Clare Emmerson, from Penrith, home educated all of her children and only has good things to say about completing your child's education in a home environment.

The mum-of-four is often the first port of call for anyone in Cumbria considering switching to home education.

In an interview with the Cumberland Newsshe discussed her 25 years of experience with home education and, she claims, its benefits compared to the traditional route.

She said: "A significant number of people withdrawing their children from school are for mental health reasons. If someone calls the local authority saying they think they need to home educate, they give them my number.

"When I get those phone calls, I think without exception, over the last two years, every one of those calls has been mental health related."

Mrs Emmerson opted to home educate all four of her kids after meeting an 'exceptional' English family who were over from America.

She said: "We home educated our four children from the start. When I was pregnant with my first child 25 years ago, we met a family who were amazing. We went round for dinner and the 11-year-old cooked.

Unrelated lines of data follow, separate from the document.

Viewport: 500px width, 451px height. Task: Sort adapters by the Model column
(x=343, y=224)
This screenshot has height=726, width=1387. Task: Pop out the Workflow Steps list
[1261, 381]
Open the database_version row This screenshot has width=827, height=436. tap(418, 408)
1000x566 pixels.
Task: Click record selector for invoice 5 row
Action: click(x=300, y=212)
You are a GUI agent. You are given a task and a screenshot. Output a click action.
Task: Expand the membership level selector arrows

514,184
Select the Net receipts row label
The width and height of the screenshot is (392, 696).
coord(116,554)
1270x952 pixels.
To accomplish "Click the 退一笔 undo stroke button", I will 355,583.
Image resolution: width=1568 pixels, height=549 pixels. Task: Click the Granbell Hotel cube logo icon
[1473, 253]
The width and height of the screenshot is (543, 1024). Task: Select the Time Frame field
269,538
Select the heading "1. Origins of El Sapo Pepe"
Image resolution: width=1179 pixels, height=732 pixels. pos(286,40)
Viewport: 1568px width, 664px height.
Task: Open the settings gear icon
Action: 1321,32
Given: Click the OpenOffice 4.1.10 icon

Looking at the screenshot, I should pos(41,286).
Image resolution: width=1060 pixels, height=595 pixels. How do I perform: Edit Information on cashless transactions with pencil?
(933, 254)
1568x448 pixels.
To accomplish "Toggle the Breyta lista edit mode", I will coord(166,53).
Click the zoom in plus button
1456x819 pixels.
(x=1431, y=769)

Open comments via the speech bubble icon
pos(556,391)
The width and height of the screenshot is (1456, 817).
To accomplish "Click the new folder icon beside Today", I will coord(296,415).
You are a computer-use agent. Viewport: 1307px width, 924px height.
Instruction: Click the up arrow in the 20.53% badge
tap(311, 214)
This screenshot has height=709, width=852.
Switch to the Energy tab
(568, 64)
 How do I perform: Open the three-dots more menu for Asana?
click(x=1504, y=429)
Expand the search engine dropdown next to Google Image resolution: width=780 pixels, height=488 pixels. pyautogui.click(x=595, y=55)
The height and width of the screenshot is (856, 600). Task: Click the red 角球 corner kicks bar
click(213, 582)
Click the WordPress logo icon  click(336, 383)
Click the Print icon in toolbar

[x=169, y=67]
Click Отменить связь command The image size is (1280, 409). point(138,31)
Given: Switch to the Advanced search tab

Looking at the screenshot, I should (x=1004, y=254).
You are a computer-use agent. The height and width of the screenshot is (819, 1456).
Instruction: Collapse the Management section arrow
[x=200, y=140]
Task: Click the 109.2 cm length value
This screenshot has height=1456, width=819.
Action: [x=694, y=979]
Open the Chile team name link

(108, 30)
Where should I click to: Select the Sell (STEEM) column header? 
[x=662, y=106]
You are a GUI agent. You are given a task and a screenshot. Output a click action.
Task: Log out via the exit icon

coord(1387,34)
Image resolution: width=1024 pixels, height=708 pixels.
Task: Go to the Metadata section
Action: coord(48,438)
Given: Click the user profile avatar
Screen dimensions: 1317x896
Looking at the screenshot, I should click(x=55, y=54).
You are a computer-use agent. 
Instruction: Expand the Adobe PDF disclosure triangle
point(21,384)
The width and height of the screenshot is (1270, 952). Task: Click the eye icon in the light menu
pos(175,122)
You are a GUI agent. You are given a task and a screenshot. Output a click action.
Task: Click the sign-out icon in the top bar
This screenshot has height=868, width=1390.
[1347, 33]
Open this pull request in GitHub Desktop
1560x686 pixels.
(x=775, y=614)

"I thought ‘ok, I’m interested’. They were really impressive kids who loved their home education.

"Over the next few years we kept meeting more and more people whose kids impressed us and we thought ‘that’s what we want for our children.’ My youngest has just turned 17, and we’re very glad we made that choice."

After a less-than-enjoyable school experience of her own, Mrs Emmerson was keen for her children to have a far more flexible relationship with their education.

She said: "What I want to shout from the rooftops now, after 23 years when I’m at the end of my home education journey, is that all my children’s success has been bred by their own choices.

"They did a bit of English and maths every day, but then independent learning, which has kickstarted their careers. They were allowed hands off time to find out what they wanted to do.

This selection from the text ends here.